Bir gün kendime böyle bir ceza vereceğim hiç aklıma gelmezdi. Neden verdiysem? Ama artık tutmalıyım: hafta sonu bilgisayar yasağı sözümü. Bilgisayarsız ama onurluyum ne de olsa. Of off günler, saatler bir türlü geçmiyor. Şimdi patlayacağım. Hâlbuki iki adım ötemde, işte kanepenin üstünde o güzel varlık. Yo yo olmaz pes edemem. Kitap mı okusam, ama zaten sabahtan beri kitap okuyorum. Canım bilgisayar dışında hiçbir şey istemiyor.
İşte böyle bir süre bunalım içinde geçirdim saatlerimi. Ancak akşam yemeğinden sonra fark edebildim kendimi bilgisayarla sınırlayanın kendim olduğunu ve Pazar günü için harika planlar hazırladım.
Sabahın ilk ışıkları yüzüme vurur vurmaz kalktım. Ezber yapmaya başladım. Kahvaltıdan sonra Kur’ân çalıştım.
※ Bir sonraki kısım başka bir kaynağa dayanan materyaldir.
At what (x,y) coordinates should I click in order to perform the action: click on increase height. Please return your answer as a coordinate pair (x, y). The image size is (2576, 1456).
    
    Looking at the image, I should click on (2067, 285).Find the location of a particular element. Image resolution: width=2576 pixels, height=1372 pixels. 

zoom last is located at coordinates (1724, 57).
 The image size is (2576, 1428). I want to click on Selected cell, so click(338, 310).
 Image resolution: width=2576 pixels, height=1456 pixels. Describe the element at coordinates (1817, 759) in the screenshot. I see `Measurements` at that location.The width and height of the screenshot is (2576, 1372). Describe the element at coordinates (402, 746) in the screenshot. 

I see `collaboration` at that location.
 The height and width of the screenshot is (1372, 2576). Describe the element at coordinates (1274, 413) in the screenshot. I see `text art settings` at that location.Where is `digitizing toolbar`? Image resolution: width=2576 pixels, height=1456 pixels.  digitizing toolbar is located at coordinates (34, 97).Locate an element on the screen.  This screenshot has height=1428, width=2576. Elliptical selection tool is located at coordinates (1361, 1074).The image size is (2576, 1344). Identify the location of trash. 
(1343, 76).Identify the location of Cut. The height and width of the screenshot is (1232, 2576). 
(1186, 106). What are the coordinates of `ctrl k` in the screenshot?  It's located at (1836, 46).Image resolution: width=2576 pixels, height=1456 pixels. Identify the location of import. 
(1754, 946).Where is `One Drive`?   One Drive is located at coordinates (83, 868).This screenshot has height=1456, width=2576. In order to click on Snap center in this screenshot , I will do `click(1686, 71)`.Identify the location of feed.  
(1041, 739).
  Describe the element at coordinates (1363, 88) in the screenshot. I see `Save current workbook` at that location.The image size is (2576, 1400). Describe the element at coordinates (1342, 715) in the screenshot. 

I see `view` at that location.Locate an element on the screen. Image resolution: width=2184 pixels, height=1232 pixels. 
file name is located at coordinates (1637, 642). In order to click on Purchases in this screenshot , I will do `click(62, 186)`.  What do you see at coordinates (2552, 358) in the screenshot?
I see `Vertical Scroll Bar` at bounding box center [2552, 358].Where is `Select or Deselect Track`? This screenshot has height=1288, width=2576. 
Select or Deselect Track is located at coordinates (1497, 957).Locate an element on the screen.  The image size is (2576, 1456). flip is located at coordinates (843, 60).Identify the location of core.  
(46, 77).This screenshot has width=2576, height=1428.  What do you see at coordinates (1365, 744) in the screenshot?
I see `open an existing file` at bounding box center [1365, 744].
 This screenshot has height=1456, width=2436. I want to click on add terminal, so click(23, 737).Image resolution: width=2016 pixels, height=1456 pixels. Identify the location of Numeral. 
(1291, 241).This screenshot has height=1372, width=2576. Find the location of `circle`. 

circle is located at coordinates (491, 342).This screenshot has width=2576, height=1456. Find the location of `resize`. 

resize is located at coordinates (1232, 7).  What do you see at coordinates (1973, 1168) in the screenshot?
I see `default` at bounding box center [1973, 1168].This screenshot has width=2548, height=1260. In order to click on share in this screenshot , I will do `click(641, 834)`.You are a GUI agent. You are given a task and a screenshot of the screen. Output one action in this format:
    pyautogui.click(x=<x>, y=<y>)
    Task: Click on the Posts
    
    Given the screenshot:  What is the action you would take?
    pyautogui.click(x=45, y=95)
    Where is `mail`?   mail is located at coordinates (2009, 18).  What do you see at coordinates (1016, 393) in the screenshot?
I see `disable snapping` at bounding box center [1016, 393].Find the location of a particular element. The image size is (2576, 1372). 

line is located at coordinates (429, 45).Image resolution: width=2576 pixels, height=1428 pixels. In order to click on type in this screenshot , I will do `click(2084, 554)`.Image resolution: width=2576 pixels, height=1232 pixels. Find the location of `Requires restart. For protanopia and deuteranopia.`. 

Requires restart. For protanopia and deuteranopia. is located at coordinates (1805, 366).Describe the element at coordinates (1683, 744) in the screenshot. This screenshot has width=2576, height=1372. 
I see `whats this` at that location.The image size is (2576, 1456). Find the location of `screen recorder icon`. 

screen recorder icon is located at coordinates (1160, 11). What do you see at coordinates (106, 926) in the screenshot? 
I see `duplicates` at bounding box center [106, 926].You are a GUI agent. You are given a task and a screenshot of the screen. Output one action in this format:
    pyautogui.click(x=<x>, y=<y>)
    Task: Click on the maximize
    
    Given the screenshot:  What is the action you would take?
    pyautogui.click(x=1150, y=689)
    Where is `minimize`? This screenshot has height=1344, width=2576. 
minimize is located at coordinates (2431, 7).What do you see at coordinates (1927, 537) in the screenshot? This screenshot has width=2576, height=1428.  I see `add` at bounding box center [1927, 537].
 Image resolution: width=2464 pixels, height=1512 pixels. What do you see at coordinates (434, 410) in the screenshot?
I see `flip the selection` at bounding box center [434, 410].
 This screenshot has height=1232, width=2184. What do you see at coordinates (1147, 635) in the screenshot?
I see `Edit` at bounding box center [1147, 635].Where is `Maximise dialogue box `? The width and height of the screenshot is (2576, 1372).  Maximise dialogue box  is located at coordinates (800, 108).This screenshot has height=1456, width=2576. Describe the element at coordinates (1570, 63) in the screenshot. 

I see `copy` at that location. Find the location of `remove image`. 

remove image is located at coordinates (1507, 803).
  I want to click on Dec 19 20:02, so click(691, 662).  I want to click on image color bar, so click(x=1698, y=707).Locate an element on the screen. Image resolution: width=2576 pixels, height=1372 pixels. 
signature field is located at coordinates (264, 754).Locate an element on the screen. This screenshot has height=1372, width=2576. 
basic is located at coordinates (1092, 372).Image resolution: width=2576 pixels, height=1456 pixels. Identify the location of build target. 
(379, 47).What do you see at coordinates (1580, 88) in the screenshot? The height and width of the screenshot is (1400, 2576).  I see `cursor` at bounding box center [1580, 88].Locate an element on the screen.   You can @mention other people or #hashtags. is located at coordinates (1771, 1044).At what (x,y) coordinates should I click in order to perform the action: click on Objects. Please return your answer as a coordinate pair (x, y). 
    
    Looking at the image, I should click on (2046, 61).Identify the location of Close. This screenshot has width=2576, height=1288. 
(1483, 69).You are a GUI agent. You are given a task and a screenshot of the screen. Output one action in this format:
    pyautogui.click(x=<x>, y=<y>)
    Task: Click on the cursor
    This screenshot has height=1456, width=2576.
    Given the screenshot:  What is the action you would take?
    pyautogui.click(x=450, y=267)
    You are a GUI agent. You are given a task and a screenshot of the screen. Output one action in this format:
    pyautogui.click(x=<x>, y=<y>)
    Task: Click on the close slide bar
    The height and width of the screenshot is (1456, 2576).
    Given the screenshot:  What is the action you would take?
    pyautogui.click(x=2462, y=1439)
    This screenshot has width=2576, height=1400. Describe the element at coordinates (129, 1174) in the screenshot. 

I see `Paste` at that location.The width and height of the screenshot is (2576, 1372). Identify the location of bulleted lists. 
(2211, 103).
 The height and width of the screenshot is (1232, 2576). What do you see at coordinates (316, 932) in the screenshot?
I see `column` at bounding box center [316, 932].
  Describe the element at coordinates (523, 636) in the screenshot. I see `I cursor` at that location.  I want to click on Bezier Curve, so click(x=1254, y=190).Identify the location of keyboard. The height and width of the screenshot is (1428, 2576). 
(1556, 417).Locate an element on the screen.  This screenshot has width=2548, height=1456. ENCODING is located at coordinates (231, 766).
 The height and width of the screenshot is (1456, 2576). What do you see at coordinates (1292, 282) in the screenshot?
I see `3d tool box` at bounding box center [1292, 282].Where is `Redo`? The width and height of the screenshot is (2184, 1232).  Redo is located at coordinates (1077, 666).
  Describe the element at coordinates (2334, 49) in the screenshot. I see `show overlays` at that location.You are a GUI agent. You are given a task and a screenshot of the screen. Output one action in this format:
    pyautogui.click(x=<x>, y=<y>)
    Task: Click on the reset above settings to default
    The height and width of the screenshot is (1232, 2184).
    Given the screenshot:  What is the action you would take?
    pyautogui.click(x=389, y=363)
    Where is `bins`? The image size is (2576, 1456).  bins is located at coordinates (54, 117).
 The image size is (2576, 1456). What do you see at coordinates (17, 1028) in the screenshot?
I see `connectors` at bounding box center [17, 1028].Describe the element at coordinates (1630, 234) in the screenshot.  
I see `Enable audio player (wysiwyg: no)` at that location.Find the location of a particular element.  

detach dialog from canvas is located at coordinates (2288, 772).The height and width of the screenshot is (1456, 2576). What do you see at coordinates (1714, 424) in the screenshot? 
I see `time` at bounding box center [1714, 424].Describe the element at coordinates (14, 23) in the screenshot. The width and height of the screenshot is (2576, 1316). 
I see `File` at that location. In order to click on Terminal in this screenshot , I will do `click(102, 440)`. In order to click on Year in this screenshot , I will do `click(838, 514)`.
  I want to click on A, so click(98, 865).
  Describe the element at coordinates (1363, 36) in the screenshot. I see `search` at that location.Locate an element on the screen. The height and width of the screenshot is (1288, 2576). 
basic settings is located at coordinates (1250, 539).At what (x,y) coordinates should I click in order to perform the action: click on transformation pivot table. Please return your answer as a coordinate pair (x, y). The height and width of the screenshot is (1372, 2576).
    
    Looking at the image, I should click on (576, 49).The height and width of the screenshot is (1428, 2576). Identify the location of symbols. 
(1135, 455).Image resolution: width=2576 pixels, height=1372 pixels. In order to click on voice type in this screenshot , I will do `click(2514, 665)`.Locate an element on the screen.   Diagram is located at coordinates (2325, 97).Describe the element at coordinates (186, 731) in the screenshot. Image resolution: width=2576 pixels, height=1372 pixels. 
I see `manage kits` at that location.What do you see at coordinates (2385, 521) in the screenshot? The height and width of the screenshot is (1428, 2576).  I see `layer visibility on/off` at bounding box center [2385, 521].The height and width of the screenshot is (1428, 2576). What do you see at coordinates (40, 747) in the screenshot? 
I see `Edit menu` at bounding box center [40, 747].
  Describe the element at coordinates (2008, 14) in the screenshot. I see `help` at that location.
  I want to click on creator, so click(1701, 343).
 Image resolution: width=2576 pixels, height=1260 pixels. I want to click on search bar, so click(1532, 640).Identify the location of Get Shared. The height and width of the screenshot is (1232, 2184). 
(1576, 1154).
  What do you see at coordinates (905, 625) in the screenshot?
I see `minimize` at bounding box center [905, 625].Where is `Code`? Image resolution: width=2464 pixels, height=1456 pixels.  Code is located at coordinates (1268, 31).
Hadis, ilmihal, Arapça derken günün sonunda hiç bilgisayar aramadığımı fark ettim. Tabii bu çalışmalarımla bazılarını da kıskandırmıştım. Yaşasın bilgisayarsız hayat! Diyorum. Tabii bu Pazartesi günü bilgisayara sarılmayacağım anlamına gelmiyor.